Another Bloomberg story said Byron Allen, chairman/CEO of Allen Media Group, has made a $10 billion deal to buy ABC TV Network, ABC TV stations and other Disney cable TV networks -- FX and NatGeo.
Responding to a Television News Daily inquiry, a Disney representative said:
“While we are open to considering a variety of strategic options for our linear businesses, at this time The Walt Disney Company has made no decision with respect to the divestiture of ABC or any other property and any report to that effect is unfounded.”
If the Nexstar-Disney deal were to occur, Brian Wieser, media analyst of Madison and Wall, said:
“ABC would add to [Nexstar’s] existing $2 billion-plus of annual ad revenue to become almost as big as Fox. In fact, as a seller of advertising it would become larger than Snap, placing Nexstar as the 12th largest seller of advertising globally, and probably a top 10 seller in the U.S.”
Steven Cahall, media analyst for Wells Fargo Securities, said: “We think investors are in favor of Disney shedding these lower growth linear assets.” Cahall believes this could happen even though the sales of those businesses would be inked at lower than the current Disney enterprise value-to-cash flow sales multiple.
Cahall went on to say: “The next question is if other networks will follow -- such as FX, Disney channels, Nat Geo, etc. -- [with Disney] keeping those content creation engines.”
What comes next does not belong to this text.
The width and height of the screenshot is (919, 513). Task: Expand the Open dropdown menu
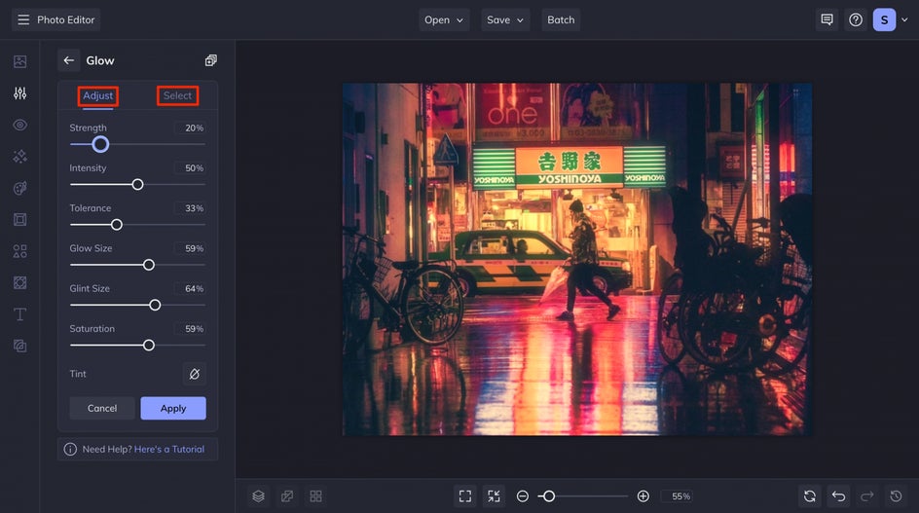(x=444, y=19)
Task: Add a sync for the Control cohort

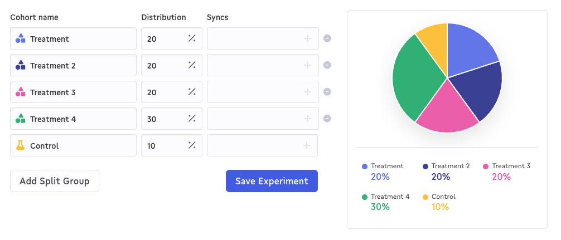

This comes as legacy media companies are frantically working to boost growth and profitability of streaming services and perhaps jettison slower growing linear TV business, according to analysts.
In July Bob Iger, chief executive officer of Walt Disney, on CNBC said the company was mulling the idea of selling the company's linear TV networks.
At that time, he said:
“There clearly is content that [those networks] create that is core to Disney, but the distribution model, the business model that forms the underpinning of that business — and that is delivering great profits over the years — is definitely broken, and we have to call it like it is.”
The recently agreed to Disney-Charter distribution deal is ground-breaking in its own regard, according to analysts, because it includes, for the first time, streaming app distribution, for Disney+ and ESPN+ , as part of traditional broadcast/cable TV network distribution deal-making.
Streaming services and legacy TV networks can be now sold in one TV bundle to consumers.
For many analysts this changes the original streaming business strategy model -- morphing a direct-to-consumer' model to now include traditional TV ‘middlemen’ distribution such as cable operators, satellite and telco pay TV providers.